Friday, June 10, 2011

Sony Pictures Admits 37,000 Users Got Hacked

Sony confirmed that a recent hack of the Sony Pictures Entertainment website exposed information from more than 37,000 users.

LulzSec, the group behind the attack, originally said that one million accounts were vulnerable. The group only released the database files and logs for a portion of those users, however — a portion that was in the range of 37,000 users. More precisely, the group said that the user information for at least a million users was vulnerable because of the insecurity of Sony’s website.
Sony released a statement to the Wall Street Journal noting that “the website did not ask for any credit-card information.” Instead, the personal data that was exposed from the site included “names, genders, addresses, email addresses, phone numbers, birth dates, user account names and passwords.”
So in the grand scheme of things, last week’s attack was more of an embarrassment for Sony than a large-scale risk for registered users. If you were registered at Sony Pictures websites and your name is on the lists released by Lulzsec, you need only worry about making sure your passwords on other sites are different, and that you have a good spam filter to deal with the extra unsolicited email that is likely to result. Your credit card details are safe. Still, the episode underscores the reality of web security in the modern age.
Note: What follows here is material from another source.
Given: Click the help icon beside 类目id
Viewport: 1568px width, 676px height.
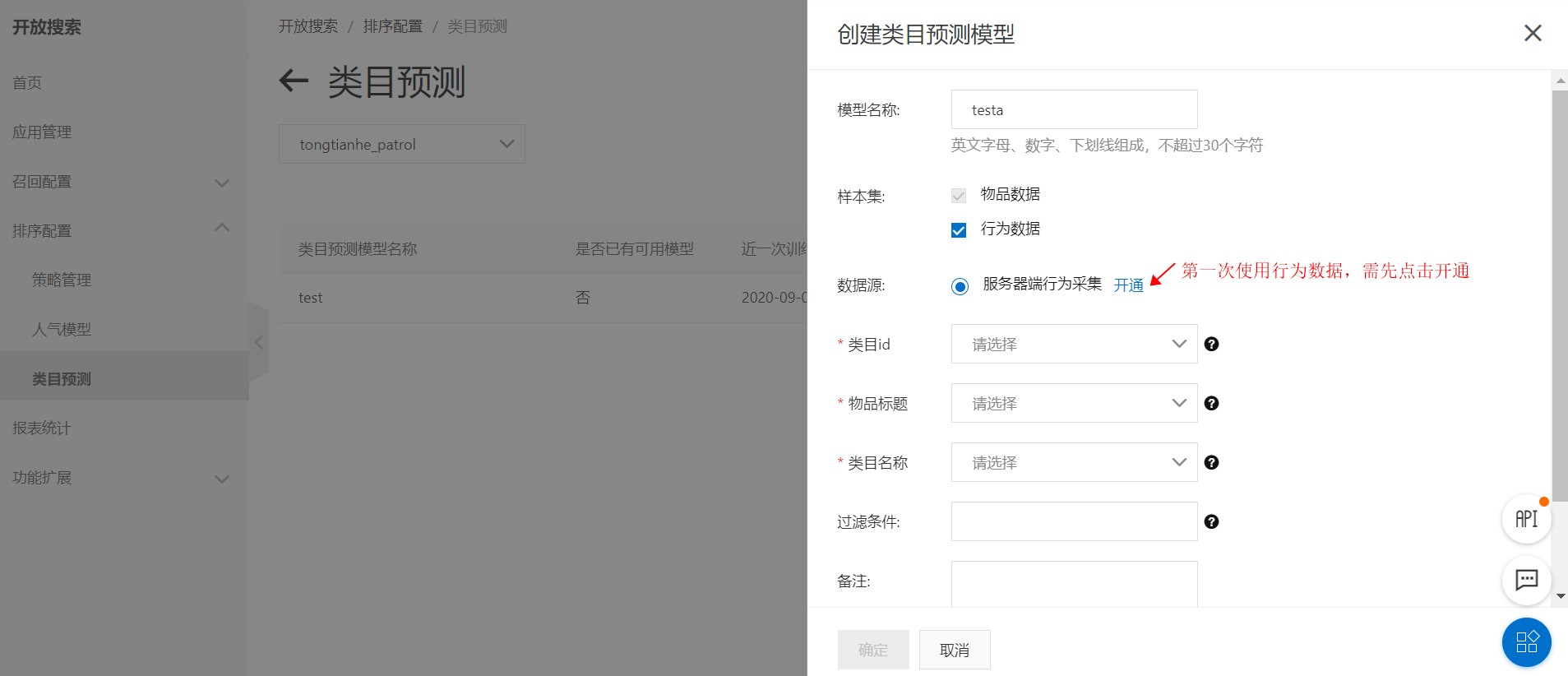Looking at the screenshot, I should click(x=1211, y=345).
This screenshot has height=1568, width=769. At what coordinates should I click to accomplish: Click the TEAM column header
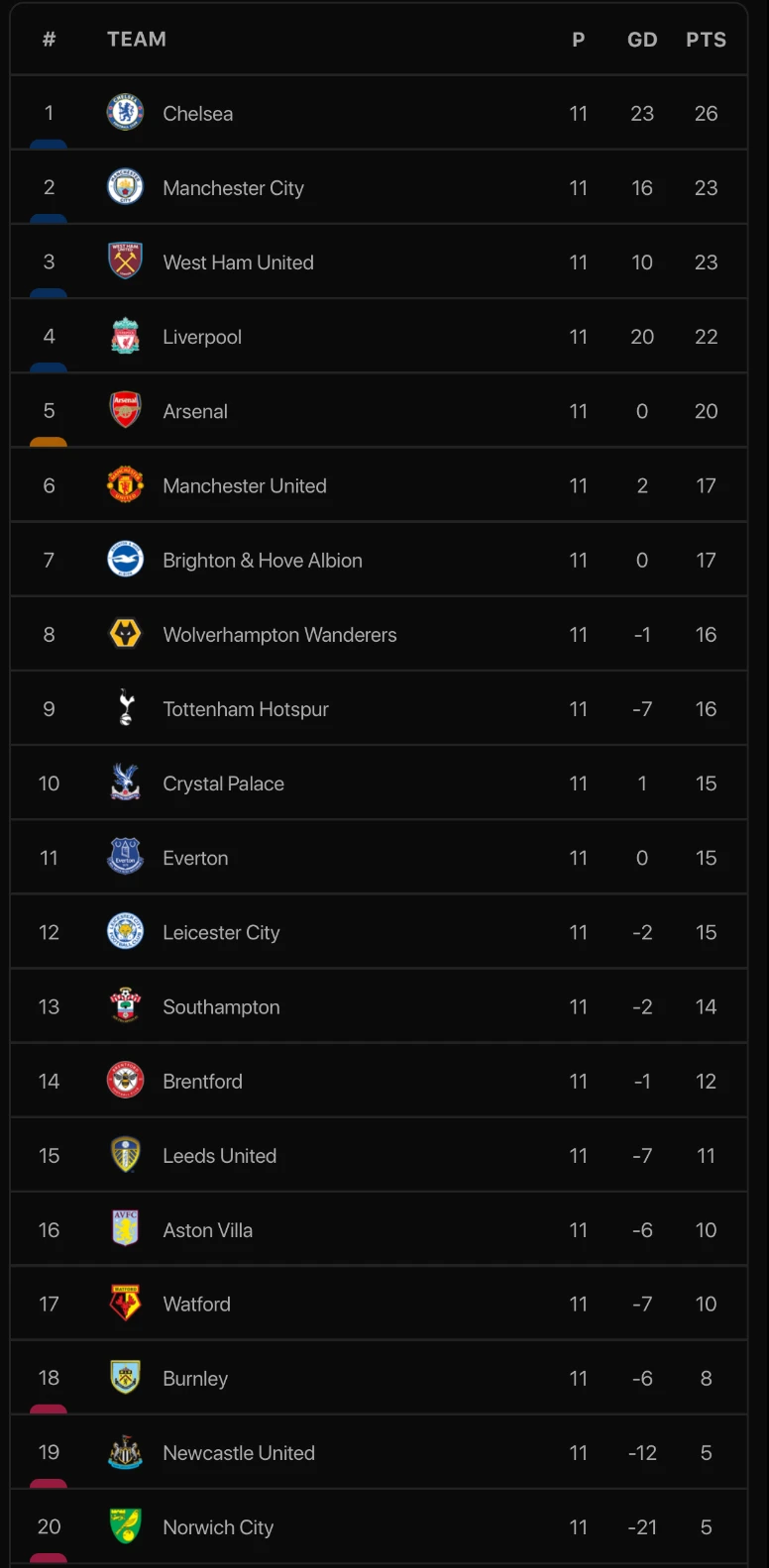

It used to be that users could feel comfortable trusting big brands like Sony, organizations that had the resources to keep things secure.
But that just isn’t the case any more. Sony has become a popular target — and for good reason, given the cataclysmic nature of the PSN breach — but it is hardly the only major company with a lax web security record. Earlier this week, LulzSec briefly hacked into one of Nintendo’s U.S. webservers. Although no user information was compromised and Nintendo hardened up its server configuration files, the situation was yet another example of the insecurity of the web.